The resulting tracks are sinewy, likeable stuff, with a sense of ebb to their boom-bap that forecasts Badu’s New Amerykah (2008) moreso than Q-Tip’s own follow-up. One laments that this emcee edged closer to R&B when his hip-hop skillset is fairly unparalleled, but a track like “Blue Girl” sets itself upon a tight-locked rhythmic heave-ho upon which delicate melodies and piano solos pirouette smoothly, while “Barely in Love” shows a strong melodic hand wed to a Brian Deck kitchen sink percussive freakout. The record’s highlights, though, remain the deep-exhalation moments when Q-Tip finally gives listeners the butter-drip straight-rap for which they pine, like “Even If It Is So” or the earlier “Heels,” which in its alloying of big Steely Dan synth chintz to deep-mic snare cracks forecasts a lot of the best Neptunes work of the ensuing decade.

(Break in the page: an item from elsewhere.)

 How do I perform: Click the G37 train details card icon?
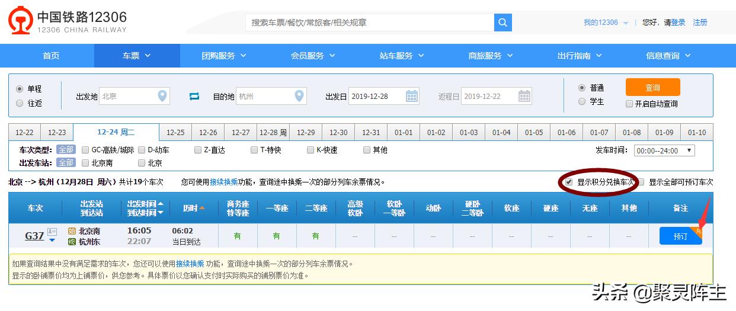click(x=52, y=232)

It’s telling how much Kamaal the Abstract begs comparisons to these other records and artists. It’s not that the record is so unclassifiable—shit is downright pleasant to listen to—as it exudes the confidence to acknowledge its influences and contemporaries with the same convivial grace that has marked Q-Tip’s entire career. I mean, has there ever been a better “history of rap” rap than “Life is Better”? And maybe best that he drop it surreptitiously now; he couldn’t have picked a more welcoming listening environment than the internet circa Fall 2009 to be a mainstream rapper pleading for serious singer/songwriter recognition (by the way, Kid Cudi: 65%). It is unfortunate that this line of questioning leads me to think of the phrase “post-808s & Heartbreak world.” But then, Q-Tip always had a way of excelling without exactly innovating, a quality most prevalent on this album, the staggered seven-year leak of which only feels correctly timeless.